Good training will save you time and money. Again, try to hire supervisors and
experienced building cleaners if you can find them. If you can’t, be sure to
have your Standard Daily Procedures in place with a good supervisor, as well as
policies about everyday behavior, and be prepared to train new and
inexperienced hires about your policies. Make sure they have learned everything
in your training program and the Standard Daily Procedures for each job they will
do. It is also very important to have employee safety and orientation programs
in place to keep all of your employees up-to-date on any of the cleaning
industry’s new safety policies, changes, and procedures. Please note that you
are in a service business and your employees must know how to provide the
service that you are selling, safely, professionally, and on time.
The
purpose of a training and orientation program is to provide each of the
employees with good, safe, work procedures, to clarify and reinforce company
policies so the employees will effectively perform their daily work. For these
reasons, you should incorporate a combination of classroom and on-the-job
training programs. New employees should be required to complete a short
training course prior to their start of employment. Old employees should be
required to take courses from time to time to remind them of old policies and
teach them about new ones. Once your training programs are in place, you can
hire someone in a part- time capacity, such as a teacher, professor, business
person, to run your programs. With one of your best cleaning supervisors at the
teacher’s side part time, you have a traveling, new-and-experienced, on-the-job
building cleaners training team that can go from job site to job site teaching
and retraining. This will help your cleaning service in many ways, and it will
keep phone calls about problems down. Training will also help you keep and
renew the same contracts year after year.
In
your training programs, you will want to be sure to cover a few of the
following topics. You’ll also want to add any changes in laws or safety
regulations, and your own new ideas, to your company training program list each
year.
A. Employee Responsibilities and Job
Site Details
B. Safety Requirements and
Procedures
C. Company Policies in Your Employee
Handbook
D. Employee Conduct
E. Dress codes and uniforms
Doing a great cleaning job and going the extra
cleaning mile for the client will pay off. Remember that your clients are
paying you for a service and they’re expecting you to fulfill your contract.

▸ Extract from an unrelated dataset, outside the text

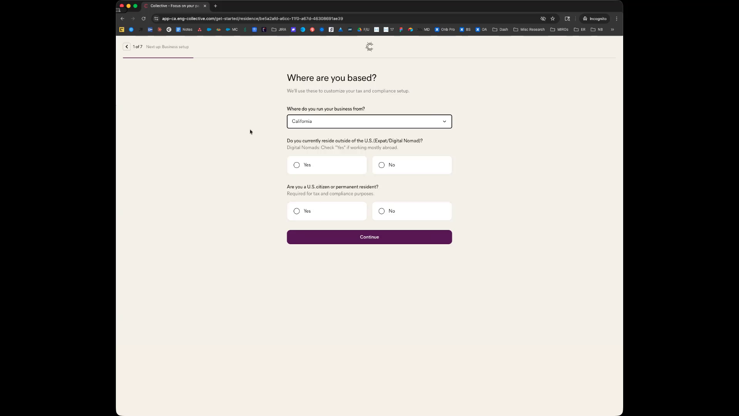Bookmark this page with star icon
This screenshot has height=416, width=739.
[x=553, y=18]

Having well-informed, safe employees will help you meet everyone’s
expectations. Do a little research, and you will be able to find some already
well prepared building cleaning training programs for cleaning service
employees. For example, you can contact the Building Service Contractors
Association International (BCSAI) for details on their excellent training
books, tapes, CDs, DVDs, seminars, and more. You can purchase programs from
BCSAI for all types of building cleaning training, such as full building
cleaning, training building cleaners, training
supervisors, hiring, restroom cleaning, customer relations, bidding, and other
valuable building cleaner information. You can also join this good organization
for a small fee and attend their seminars that they sponsor all around the
country, for the building cleaning business. Just so you know, I hope to open
some training schools in the future. Updates will be posted on my website about
my building cleaning business schools, and my new upcoming book.
It
will be vital for you to provide each employee with an employee handbook
containing all employee rules and regulations. You want each employee to have
one as a reference tool to carry at all times when working. You should have a
strict policy that all employees have to follow the directions in your employee
handbook, allowing no deviation from the company rules.